* TEXT PROVIDED *
::::

MADALGO Theory Seminar
MADALGO Seminar: Mathias Bæk Tejs Knudsen (DIKU): "Linear Hashing os Awesome"
Title
Linear Hashing is Awesome
Abstract
The most classic textbook hash function, e.g. taught in CLRS [MIT Press '09], ish(x) = ((ax+b) mod p) mod m where a,b \in {0,1,...,p-1} are chosen uniformly at random. It is known that (*) is 2-independent and almost uniform provided p >> m. This implies that when using (*)
to build a hash table with chaining, the expected query time is O(1) and the expected length of the longest chain is O(sqrt{n}). This result holds for any 2-independent hash function. No hash function can improve on the expected query time, but the upper bound on the expected length of the longest chain is not known to be tight for (*). Partially addressing this problem, Alon et al. [STOC '97] proved the existence of a class of linear hash functions such that the expected length of the longest chain is Omega(sqrt{n}) and leave as an open problem to decide which non-trivial properties (*) has. We make the first progress on this fundamental problem showing that the expected length of the longest chain is at most n^{1/3+o(1)}, showing that the performance of (*) is similar to that of a 3-independent hash function for which we can prove an upper bound of O(n^{1/3}).

::::

* STORED RECORDS *

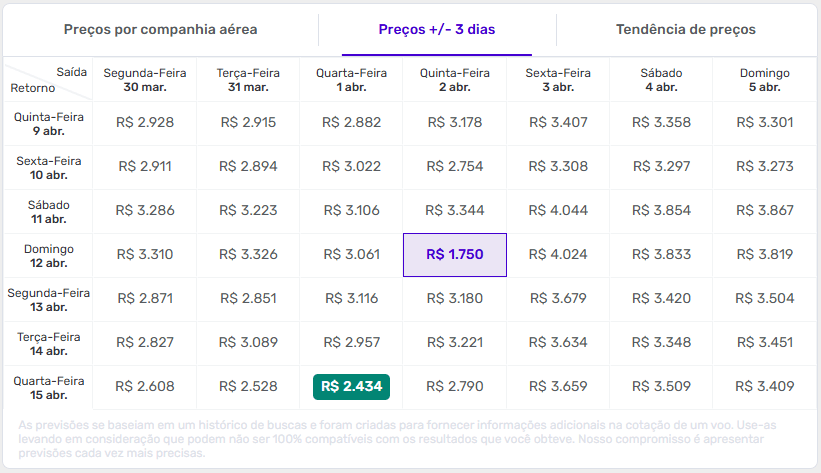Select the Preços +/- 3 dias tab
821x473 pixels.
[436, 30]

::::

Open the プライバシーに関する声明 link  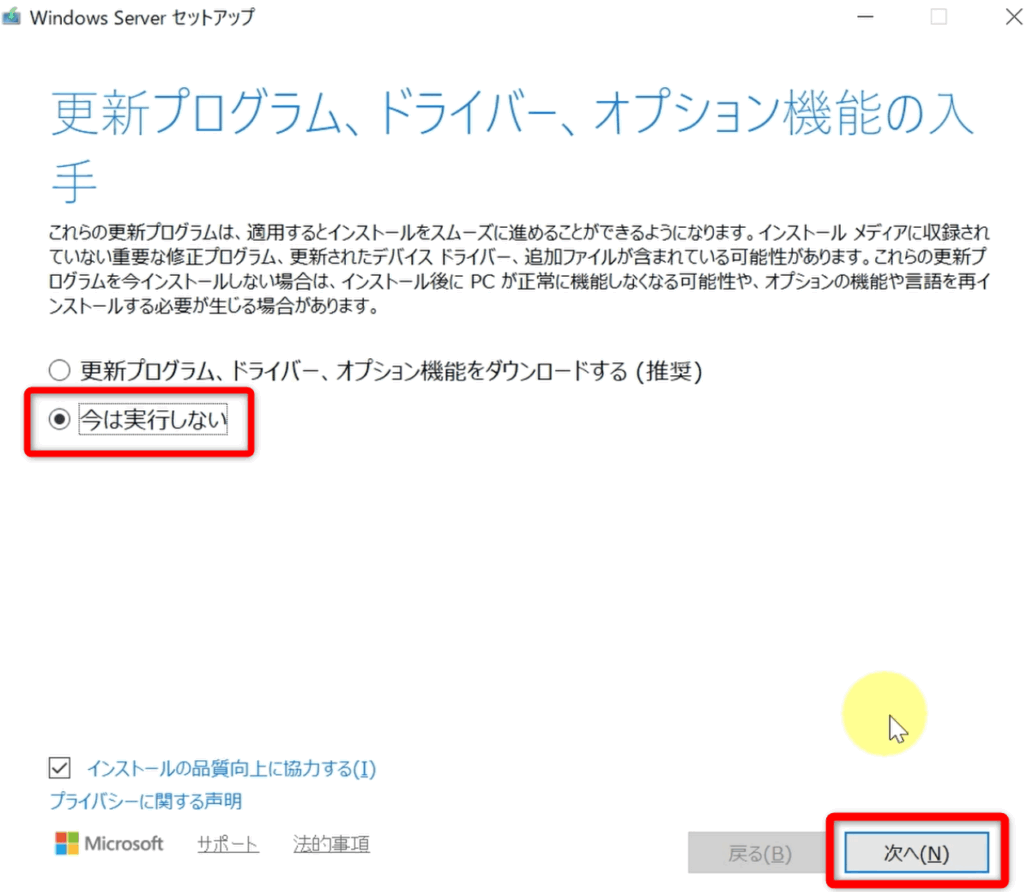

::::

Please carry on the seminar abstract about linear hashing, picking up right after its last sentence.

* OUTPUT OF THE EXERCISE *
As a lemma we show that within a fixed set of integers there are few pairs such that the height of the ratio of the pairs are small. This is proved using a mixture of techniques from additive combinatorics and number theory, and we believe that the result might be of independent interest.
For a natural variation of (*) where we look at the most significant instead of the least significant bits of (ax+b) mod p to create the hash value, we show that it is possible to apply second order moment bounds even when a hash value is fixed. As a consequence:
- For min-wise hashing it was known that any key from a set of n keys have the smallest hash value with probability O(1/sqrt{n}). We improve this to n^{-1+o(1)}.
- For linear probing it was known that the worst case expected query time is O(sqrt{n}). We improve this to n^{o(1)}.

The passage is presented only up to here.